▶ YANG DIKERJAKAN:
A. Salin tanpa perubahan bagian berita refleksi akhir tahun kelompok marginal yang dimulai dengan kata-kata "JAKARTA,PGI.OR.ID-Moderasi beragama belum" dan berakhir dengan "jawab kita bersama.".
B. Ubah paragraf berita refleksi akhir tahun kelompok marginal yang diawali "Sedangkan Aan dari komunitas HIV AIDS" menjadi daftar poin, tanpa menghilangkan fakta utamanya.

▶ KUTIPAN TEKS:
☆ ☆ ☆

Refleksi Akhir Tahun 2023 Kelompok Marginal Soroti Sejumlah Persoalan

JAKARTA,PGI.OR.ID-Moderasi beragama belum menyentuh akar permasalahan. Perizinan beribadah, bully, pendidikan, persetejuan rumah ibadah berdasarkan warga setempat, pendidikan dalam pemaksaan pakaian masih kerap terjadi. Sebab itu, untuk mewujudkan moderasi berama bukan hanya tangggung jawab pemerintah, tetapi tanggung jawab kita bersama.
Hal tersebut ditegaskan oleh Yendra dari Ahmadiyah di acara Peluncuran dan Diskusi Film Tuhan, Apakah Kau Serumit Itu? sekaligus Refleksi Akhir Tahun 2023 dari Kelompok Marginal, yang diinisiasi oleh Bidang KKC PGI, di Grha Oikoumene, Jakarta, pada Kamis (28/12/2023).
“Toleransi tidak menyelesaikan masalah, karena sudah ada sejak lama. Tetapi yang paling penting, semua agama bicara dan melakukan tentang kasih, sukacita, dan damai,” jelas Yendra.
Sedangkan Aan dari komunitas HIV AIDS, bahwa orang berpenyakit dan gejala HIV, jumlahnya mencapai 515.000 orang. Yang mana, 55 persen belum menjalani pengobatan, dan 45 persen sudah menjalani pengobatan. Lebih ekstrim lagi, tambah Aan orang HIV tak boleh naik haji, dan tidak bisa bekerja secara normal di kementerian, walaupun di kemenaker diperbolehkan, tetapi di kemenkes masih menjadi kendala.

☆ ☆ ☆

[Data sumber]

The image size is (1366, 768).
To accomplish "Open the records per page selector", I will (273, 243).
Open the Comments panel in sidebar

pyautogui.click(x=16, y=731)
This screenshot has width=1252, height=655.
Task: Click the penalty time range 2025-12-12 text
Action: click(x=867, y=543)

☆ ☆ ☆

▶ JAWABAN TIAP TUGAS:
A.
JAKARTA,PGI.OR.ID-Moderasi beragama belum menyentuh akar permasalahan. Perizinan beribadah, bully, pendidikan, persetejuan rumah ibadah berdasarkan warga setempat, pendidikan dalam pemaksaan pakaian masih kerap terjadi. Sebab itu, untuk mewujudkan moderasi berama bukan hanya tangggung jawab pemerintah, tetapi tanggung jawab kita bersama.

B.
- Menurut Aan dari komunitas HIV AIDS, jumlah orang berpenyakit dan bergejala HIV mencapai 515.000 orang.
- Sebanyak 55 persen belum menjalani pengobatan, sedangkan 45 persen sudah.
- Orang dengan HIV tidak boleh naik haji.
- Mereka juga tidak bisa bekerja secara normal di kementerian. Di Kemenaker hal itu diperbolehkan, tetapi di Kemenkes masih menjadi kendala.